I stepped outside of my little house and stood barefoot on a rock. The pacific ocean rolled towards me. Across the bay, a family of seals sprawled on the kelp uncovered by the low tide. A blue heron honked overhead. All around the house the wild roses were blooming. The air smelled sweet and salty and loud with crows and bees. My house was clean. I had food in the fridge for a week. I sat outside 'til the sun went down.
That night the piano beckoned for the first time in ten years. My fingers found these patterns which express what words could not. This song poured out while a brown bear rummaged through my garbage cans.

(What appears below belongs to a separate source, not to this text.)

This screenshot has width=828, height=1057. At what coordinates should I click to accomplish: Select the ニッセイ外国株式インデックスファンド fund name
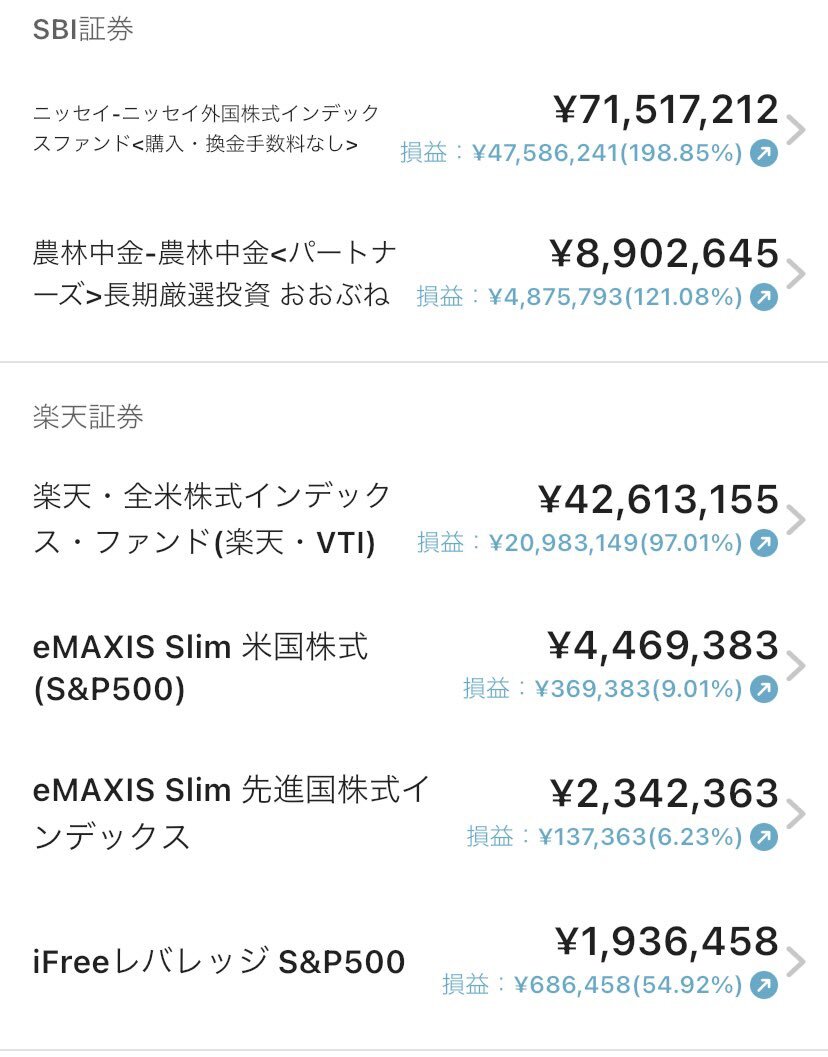(206, 128)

The song has seven verses constructed for the days of that happy week. On Thursday the bear arrives.
© 2007; Crazy Crow Music
As told to Dan Ouellette:
This was originally titled 'Gratitude,' and it was the first piece I wrote for this album. I was in my house north of Vancouver, and I was feeling so grateful for this place that I've owned since 1969. I'd written a lot of my songs here - nearly all of For the Roses and Court and Spark, but that was on a baby grand which proved to be too big for the space. I finally replaced it with a spinet that has an old Wurlitzer five-stop electric keyboard in it.
After 10 years of not playing the piano or my guitar, I sat down at the spinet and this just poured out in the spirit of I'm-so-happy-to-be-here. I was just ripple watching and cleaning my house, watching the shoals change and Big Bird flying over. It was cheap thrills at a time when nothing in Hollywood made me feel good. I started playing the piano and at first came noodles, a nucleus of sound. Then the dam broke and it began to pour out.
Later in the studio I added the orchestration. I had called my engineer, Dan Marnien, to get me a composer's synthesizer that had good orchestral colors. On past albums I had jobbed out the arrangements, but I wanted to do my own this time. I laid down the meat and potatoes of the tune and then I painted over that, skimming a little color around the notes, going back to my palette to see what colors worked best.
Then I called Bob Sheppard in to play saxophone. This is the only song he plays alto saxophone on. All the others are soprano. It was his decision to play alto, and it was good call.